So much for sovereignty

One of the fallback positions for the pro Iraq war camp has often been to emphasize that Iraq has had “free” elections and now has a constitution. Unfortunately, every so often, we are provided with a reminder of how hollow this tenuous claim really is.

Following the leak of a memo last November criticizing his leadership, Malaki was forced to ask George Bush if his administration had plans to replace him. Hardly the behaviour one would expect from the leader of a sovereign country. Well, it seems Malaki is still feeling a tad insecure. As if the proposed Iraqi oil laws, drawn up in Washingotn, approved by US oil giants and ratified by the World Bank weren’t bad enough:

Prime Minister Nouri al-Maliki fears the Americans will withdraw support for his government — effectively ousting him — if parliament does not pass a draft oil law by the end of June, close associates of the Iraqi leader told The Associated Press on Tuesday.

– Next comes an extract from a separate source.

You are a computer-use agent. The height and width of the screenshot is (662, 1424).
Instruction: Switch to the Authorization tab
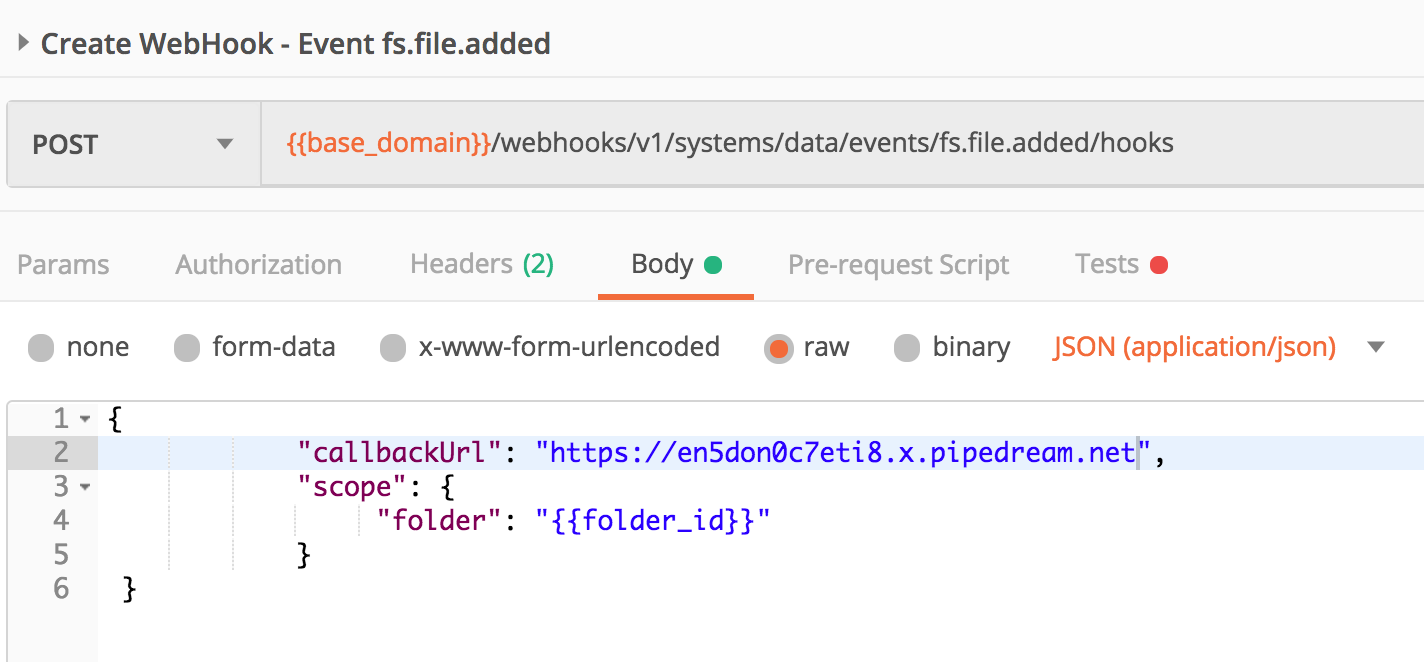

That one sentence alone should dissipate any illusion as to who is running Iraq.

And it gets worse.

Beyond that, the al-Maliki associates told AP, American officials have informed the prime minister they want an Iraqi government in place by year’s end that would be acceptable to Iraq’s Sunni Arab neighbors, particularly Saudi Arabia, Jordan and Egypt.

So not only is Malaki feeling pressured to pass a law that would effectively give away Iraq’s oil to foreign interests, but he has to acquiesce to demands that satisfy the requirements of the governments of Iraq’s neighbours. One could only imagine what the response in the US would be if Washington were told that the government needed to be molded to suit the bromide laid out by Canada and Mexico.